COTA is a 501(c)3 charity so all contributions to COTA in honor of Abel are tax deductible to the fullest extent of the law, and COTA funds are available for a lifetime of transplant-related expenses. COTA uniquely understands that parents who care for a child or young adult before, during and after a transplant have enough to deal with, so COTA’s model shifts the responsibility for fundraising to a community team of trained volunteers. A COTA fundraising specialist trained the family’s volunteers and walked them through the entire process. These committed friends and family members started working to raise funds for transplant-related expenses. 
“COTA was, without question, the perfect option for us. Once we became a COTA family contributions and support started rolling in,” Wendy said. “It was unbelievable and the best kind of overwhelming.”

“On the morning of May 18th around 7:15 I attended cardiac rounds outside of Abel's room just like every other morning. I expected there to be no new updates so I did not record it like I normally did. They started presenting Abel's case talking about his meds, feeds, how he did the night before … I was tired and my mind started to wander. Then our transplant coordinator spoke and caught my attention. She said Abel did in fact need an X-ray that morning and needed to go NPO (nothing by mouth). The doctor asked her why and she said, "Because he's going to the O.R." Me, still clueless, asked, ‘Why?!’ "WE HAVE A HEART," she said.

Abel’s heart transplant was tentatively scheduled for that afternoon, which turned into that evening and then into the next morning. Abel went into the operating room at 2:00 a.m. on May 19th. Wendy updated family and friends via a series of text messages:
3:38 a.m. – Dr. Hammel just came in to say he is about to get started prepping Abel for when the heart arrives. 4:01 a.m. - Heart is in the air.
4:45 a.m. - Heart has landed (at Eppley) should be here in 30 mins. Abel is doing great and things are going as planned. 
5:47 a.m. - (Picture messages of the surgery and of Abel's old heart - they brought it in for Jason and I to look at in person.) Wow. Just wow.
6:06 a.m. – It is in ….and it is pink and beating … and it fits!!! Started beating on its own!

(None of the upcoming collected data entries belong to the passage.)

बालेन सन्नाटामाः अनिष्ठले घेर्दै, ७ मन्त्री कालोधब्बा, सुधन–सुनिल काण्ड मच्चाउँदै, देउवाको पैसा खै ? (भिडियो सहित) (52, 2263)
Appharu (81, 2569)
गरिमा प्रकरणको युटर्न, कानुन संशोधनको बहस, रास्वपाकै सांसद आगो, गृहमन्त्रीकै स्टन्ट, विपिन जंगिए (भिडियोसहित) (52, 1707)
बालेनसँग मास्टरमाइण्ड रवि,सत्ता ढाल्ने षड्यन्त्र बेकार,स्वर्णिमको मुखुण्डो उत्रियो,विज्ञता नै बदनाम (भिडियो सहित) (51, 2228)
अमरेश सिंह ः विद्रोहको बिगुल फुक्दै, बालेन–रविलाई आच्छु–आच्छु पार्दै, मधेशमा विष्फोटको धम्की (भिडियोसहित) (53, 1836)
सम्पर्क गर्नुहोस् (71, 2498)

Abel was only on bypass for 106 minutes and in surgery for a little over two hours, which was absolutely incredABEL, according to Wendy. Abel came off the ventilator four days later. He immediately looked happy. He was smiling, yawning and coughing -- things he had not done in over a month.

On June 7, 2017, a COTA representative flew to Omaha to officially train a group of friends and family members who were actively fundraising for transplant-related expenses. Wendy and Jason took Abel home on June 10th -- 22 days post heart transplant.

One of the family’s biggest highlights of 2018 was meeting Abel's donor family. “We had the most wonderful time getting to know them yet, we hardly scratched the surface. We look forward to a lifelong friendship and hope to somehow thank them for the gift of life received Abel received. We were completely heartbroken to learn of the sudden loss of their daughter, Pressley, and are confident we can lessen their grief with the promise of a full life renewed. Pressley shines through Abel every day,” Wendy said.


This Valentine’s Day, Abel will be eating his favorite foods and doing his favorite things, which will undoubtedly include running, laughing and playing with baby brother, Deacon. Wendy and Jason will be remembering Abel’s heart donor angel, Pressley, with love.